Bitcoin has captured the imagination of millions of investors hoping to cash in on the seemingly instant riches it's creating. You can't go anywhere without somebody talking about how much money they're making… including my taxi driver last Monday.
Yet, I still won't touch it for reasons we've talked about many times – limited liquidity, tulip-like pricing, or the fact that it's one of more than 900 cryptocurrencies available today.
However, that doesn't mean Bitcoin is a bust.
In fact, there are some great ways to play Bitcoin without buying Bitcoin.
I'm talking about big profits at a fraction of the risk and with a fraction of the capital it takes to buy a Bitcoin, especially now that it recently hit $11,000 a coin.

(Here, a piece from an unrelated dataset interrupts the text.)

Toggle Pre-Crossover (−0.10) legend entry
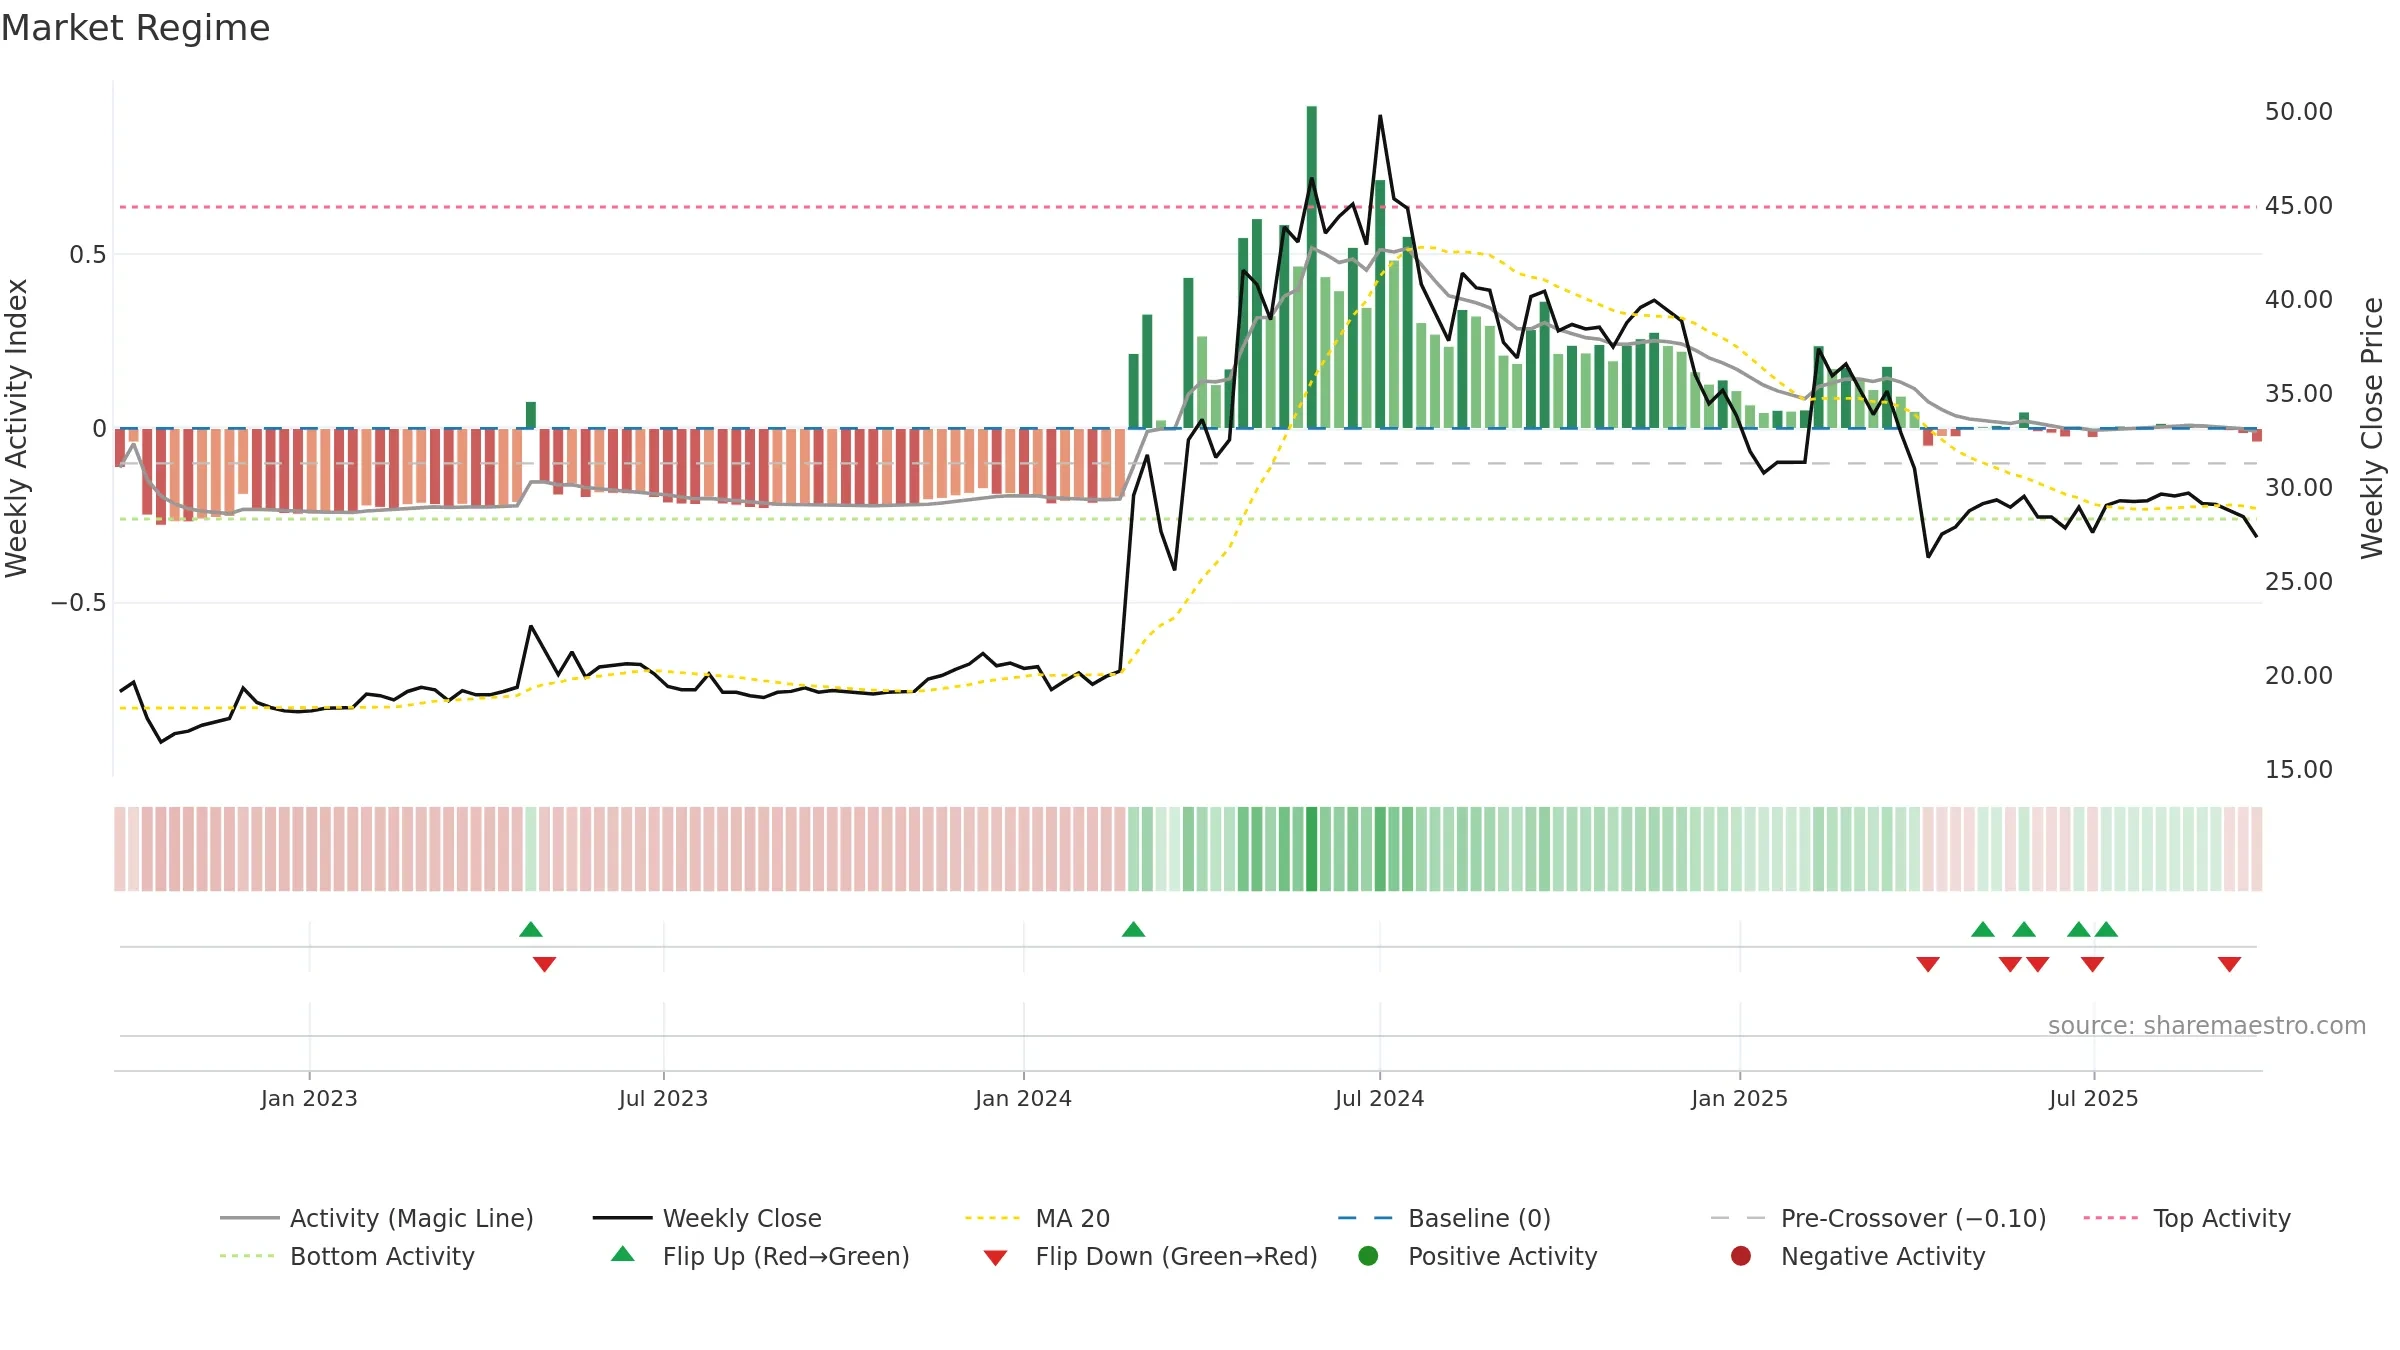Image resolution: width=2400 pixels, height=1350 pixels. (1878, 1218)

And I'm talking about investments that you can buy right through your existing brokerage account that are totally liquid, which means you can get in and out any time you like.
Here's my thinking.
Buying Bitcoin today is a lot like mining for gold during the California Gold Rush of 1849.
More than 300,000 happy-go-lucky gold seekers, fortune hunters, and con artists made a beeline to the state following news of a massive gold strike at Sutter's Mill. The overwhelming majority died penniless in the hills, while others were forced to come crawling back to civilization… completely broke.
The irony is that so many people thought they were going to become rich but so few actually did that the very expression "gold rush" has become shorthand for "failure" in today's lexicon.
There was one group of people, though, who did actually become fabulously rich.
Levi Strauss made a fortune selling durable denim pants to miners.
Store owner Sam Brannan owned a general store on the route between San Francisco and Sutter's Mill and was smart enough to buy every shovel in San Francisco ahead of the gold rush and sell 'em to the miners heading into the hills. Later that year his first store was making $150,000 a month, or approximately $4 million in today's money.
Thomas Larkin financed ships carrying clothing and goods from all over the world using his own credit. At the same time, he purchased entire ships' cargoes when they arrived in San Francisco and sold his inventory at hugely inflated prices to folks hoping to strike it rich. He doubled his capital in months.
My point is that the economic foundation driving any "gold rush" is where you want to place your money when it comes to truly legendary and sustainable wealth.
Gold dust, or in this case, Bitcoin, may work for a while, but eventually the "miners" will move on and, in the process, crush the speculative dreams of countless investors.
And where are today's merchants?
Glad you asked.
Choice No. 1: CME Group Inc.
CME Group Inc. (Nasdaq: CME) is one of the world's leading derivatives and futures exchange operators. It handles more than 3 billion contracts with an aggregate value of more than $1 quadrillion a year via global platforms accessible in more than 150 countries.
An outgrowth of New York dairy merchants who founded the New York Mercantile Exchange in 1872 and butter-and-egg merchants who founded the Chicago Mercantile Exchange in 1898, the CME provides critical liquidity in every asset class you can think of, from agricultural commodities to interest rates and equities.
CME will begin offering Bitcoin futures contracts in mid-December based on the CME CF Bitcoin Reference Rate (BRR). That's significant because the BRR aggregates information in U.S. dollars per bitcoin, as drawn from the world's major Bitcoin spot exchanges daily at 4 p.m. London time.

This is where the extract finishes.